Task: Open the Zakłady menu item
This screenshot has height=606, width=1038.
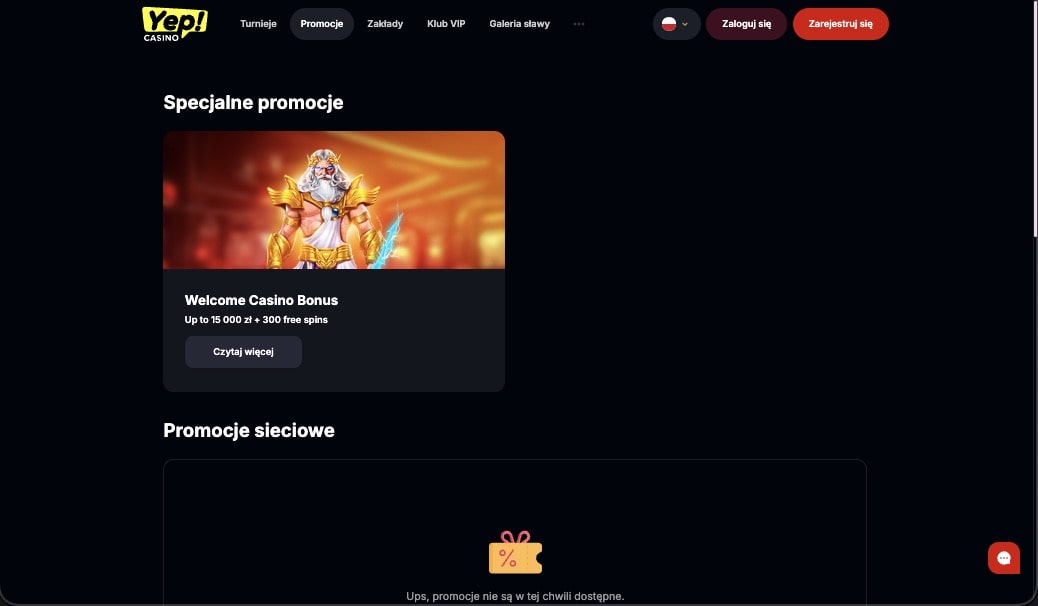Action: [385, 24]
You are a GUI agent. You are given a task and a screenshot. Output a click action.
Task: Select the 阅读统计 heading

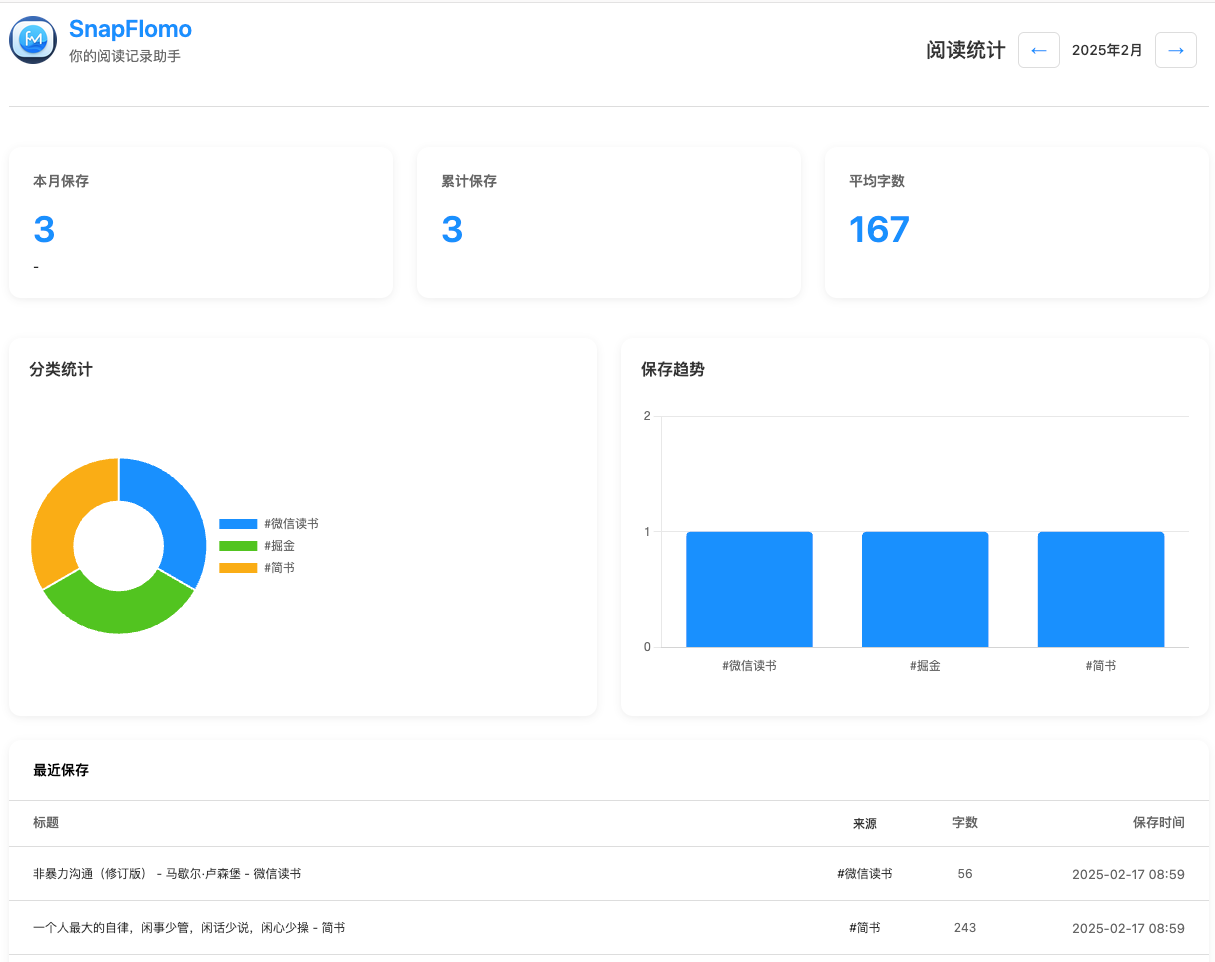pos(965,49)
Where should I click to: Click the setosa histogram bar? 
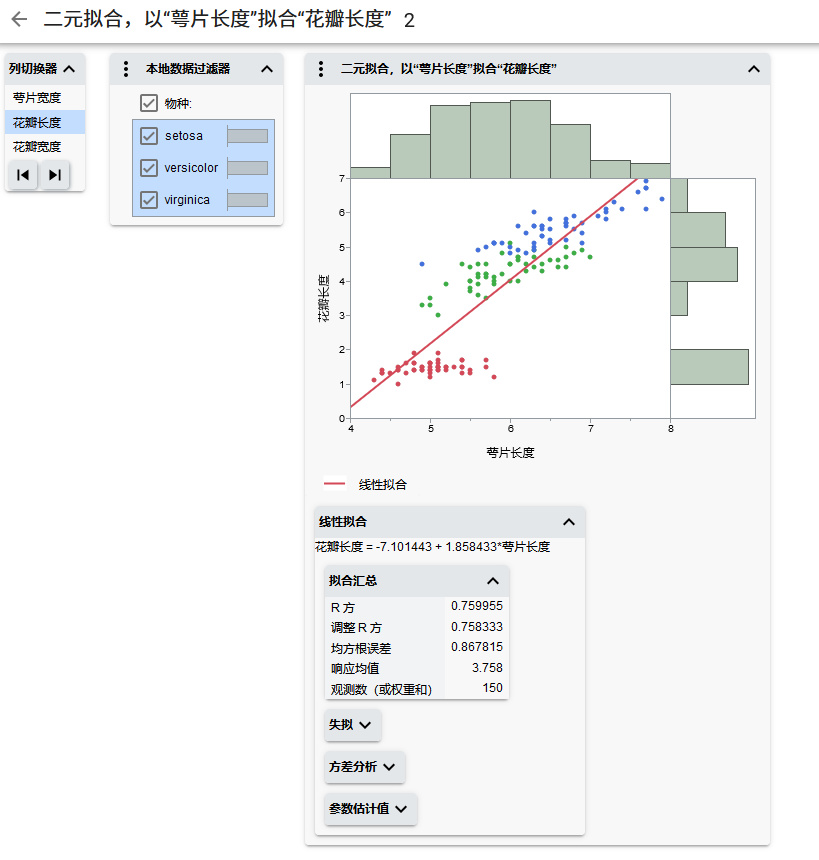click(247, 136)
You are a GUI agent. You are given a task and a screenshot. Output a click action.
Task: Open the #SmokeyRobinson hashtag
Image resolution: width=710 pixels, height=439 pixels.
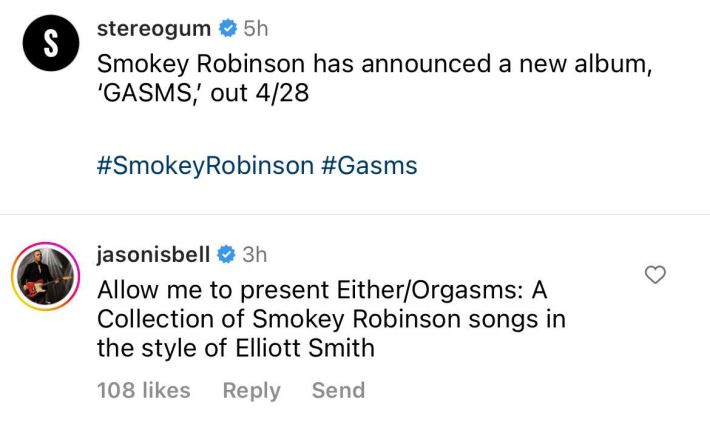(205, 165)
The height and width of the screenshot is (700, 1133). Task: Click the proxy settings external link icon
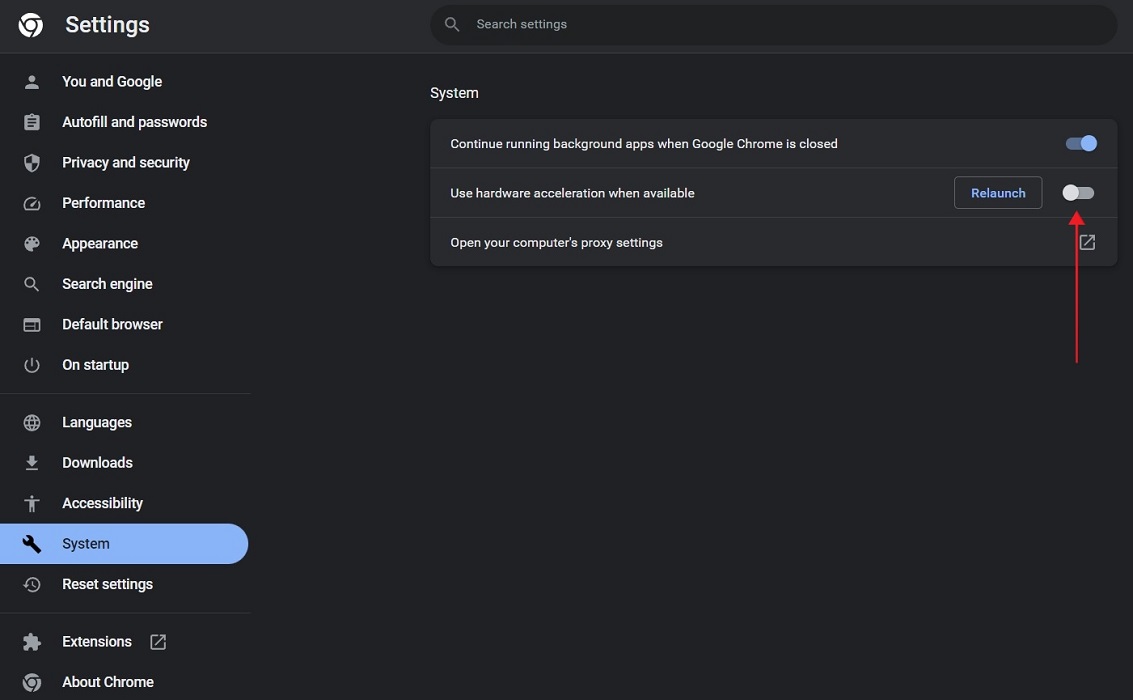[1086, 241]
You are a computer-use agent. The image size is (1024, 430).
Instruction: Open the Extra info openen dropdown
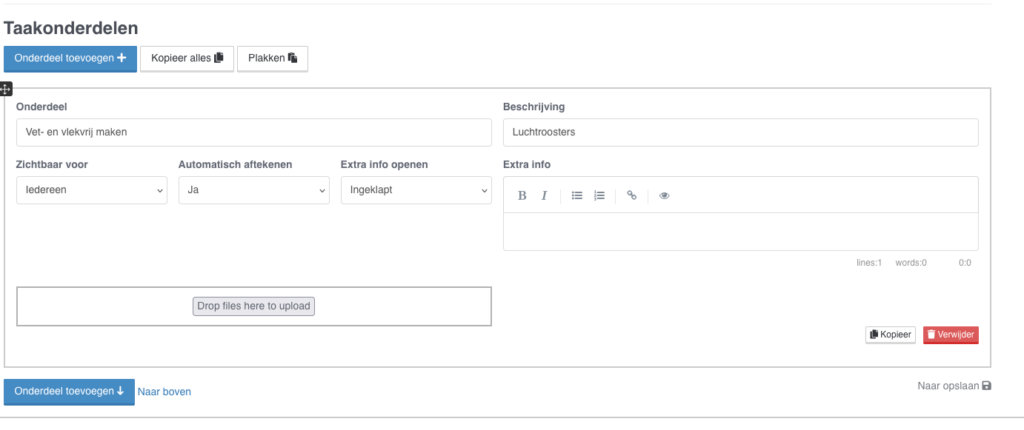coord(416,190)
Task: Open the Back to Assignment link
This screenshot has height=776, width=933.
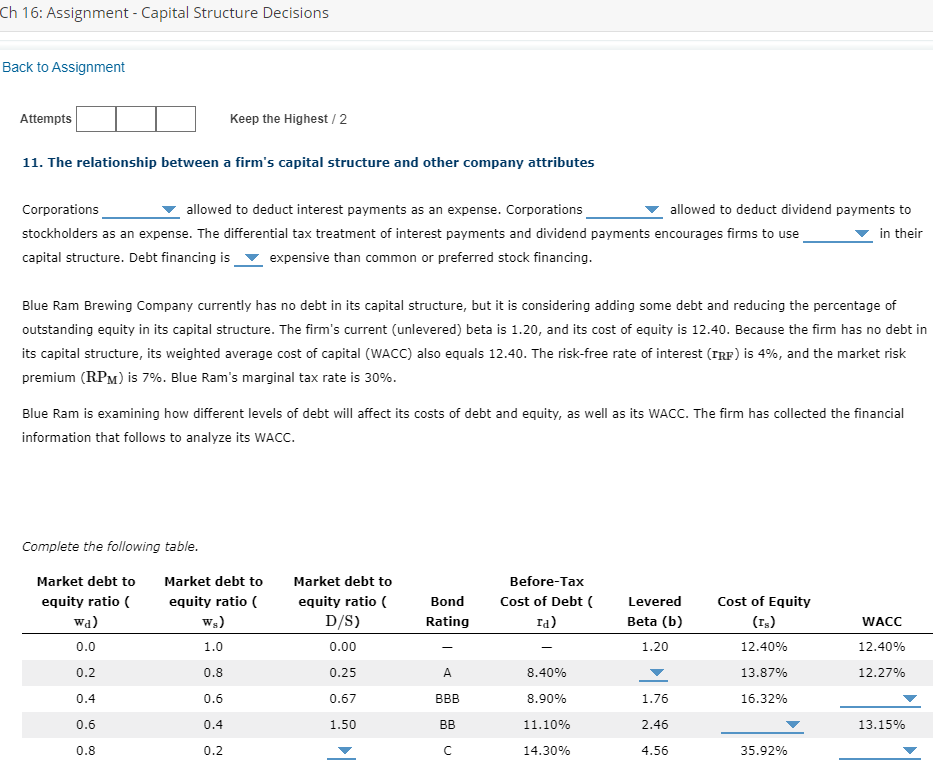Action: click(63, 67)
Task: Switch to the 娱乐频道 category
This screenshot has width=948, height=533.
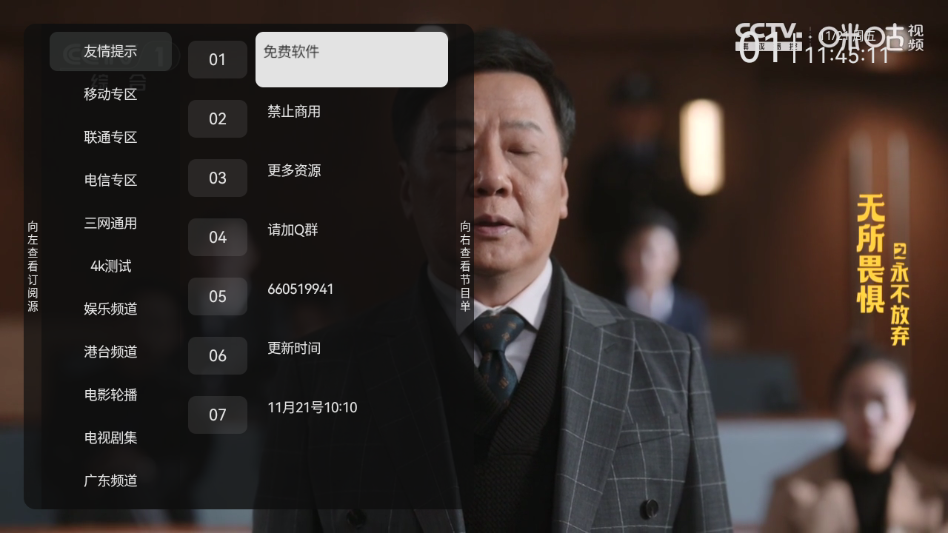Action: 111,309
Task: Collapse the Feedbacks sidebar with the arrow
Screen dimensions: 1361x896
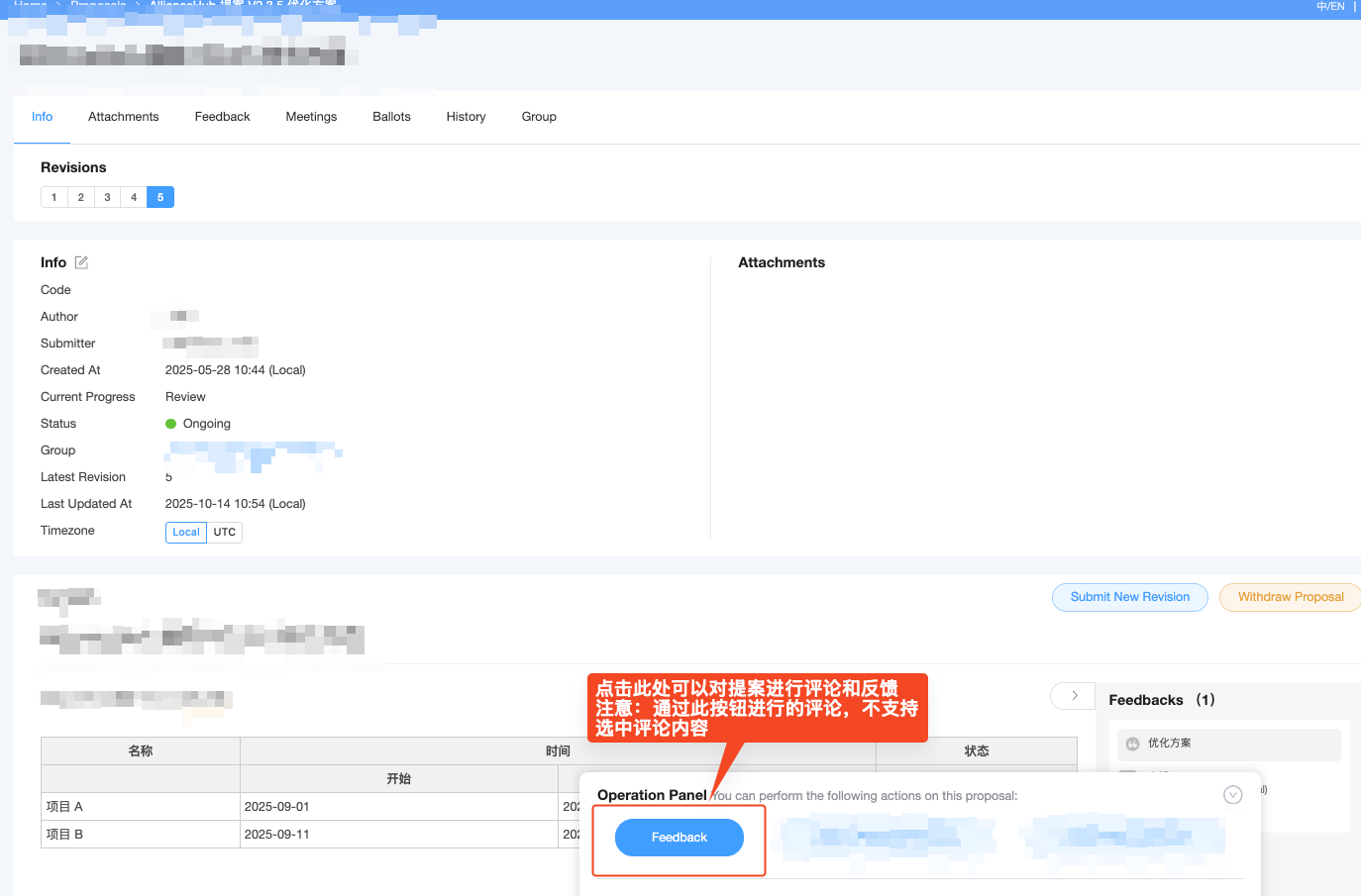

☆ ☆ ☆

# [WHAT THE TASK ASKS]
All entries above are to be set down word for word, and the pictures are to be left out.

# [SOLUTION TO THE EXERCISE]
Task: Open the Zakłady menu item
This screenshot has height=606, width=1038.
Action: [385, 24]
You are a GUI agent. You are given a task and a screenshot. Output a click action.
Task: Select the 阅读统计 heading

pos(965,49)
Where should I click to: Click the setosa histogram bar? 
click(247, 136)
You are a GUI agent. You are given a task and a screenshot. Output a click action.
Task: Open the #SmokeyRobinson hashtag
Image resolution: width=710 pixels, height=439 pixels.
(205, 165)
The height and width of the screenshot is (700, 1133). Task: Click the proxy settings external link icon
[1086, 241]
You are a computer-use agent. The image size is (1024, 430).
Instruction: Open the Extra info openen dropdown
coord(416,190)
Task: Open the Back to Assignment link
This screenshot has height=776, width=933.
Action: click(63, 67)
Task: Switch to the 娱乐频道 category
This screenshot has width=948, height=533.
Action: 111,309
Task: Collapse the Feedbacks sidebar with the arrow
Screen dimensions: 1361x896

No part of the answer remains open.